In today’s video, I’ll highlight the key levels to watch and share an XAUUSD trading idea you won’t want to miss.
XAUUSD has rallied aggressively since mid-December, breaking through key levels like $2,660 and $2,716.
However, Friday’s high came just shy of the all-time high at $2,790.
As noted in Saturday’s Weekly Forex Forecast, gold remains range-bound despite its six-week rally.
In my view, now is not the time to turn bullish on XAUUSD.
At the same time, there wasn’t a bearish setup to act on—until Monday’s session.

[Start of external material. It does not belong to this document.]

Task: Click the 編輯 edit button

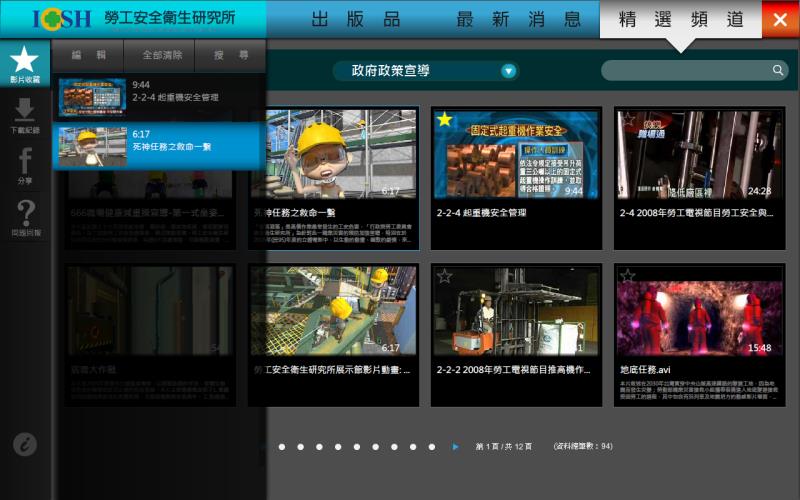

Monday’s close below $2,763 raises doubts about whether gold bulls can maintain the bullish momentum.
Since December, gold has stair-stepped its way to range highs, but Monday’s session failed to hold $2,763 as new support.
Even the intraday charts hint at a potential head and shoulders pattern.
With the Fed’s rate decision and press conference on Wednesday, we can expect increased volatility, which will undoubtedly impact gold.
While XAUUSD is testing resistance at $2,763 today, downside targets like $2,660 won’t be in play unless gold closes below $2,716 on the daily chart.
Until then, there’s still a chance gold could sweep the $2,790 all-time high, especially with FOMC volatility around the corner.
The bottom line is that gold remains range-bound until we see a definitive breakout.